Tarea por hacer -> Pasa todas las entradas de abajo a una lista JSON de cadenas, una por cada línea y sin las líneas en blanco.

Entradas dadas ->
+-------+

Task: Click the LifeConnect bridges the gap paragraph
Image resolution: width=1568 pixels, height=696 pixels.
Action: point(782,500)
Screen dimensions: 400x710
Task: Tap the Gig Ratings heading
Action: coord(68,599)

+-------+

Solución desarrollada ->
[
  "Task: Click the LifeConnect bridges the gap paragraph",
  "Image resolution: width=1568 pixels, height=696 pixels.",
  "Action: point(782,500)",
  "Screen dimensions: 400x710",
  "Task: Tap the Gig Ratings heading",
  "Action: coord(68,599)"
]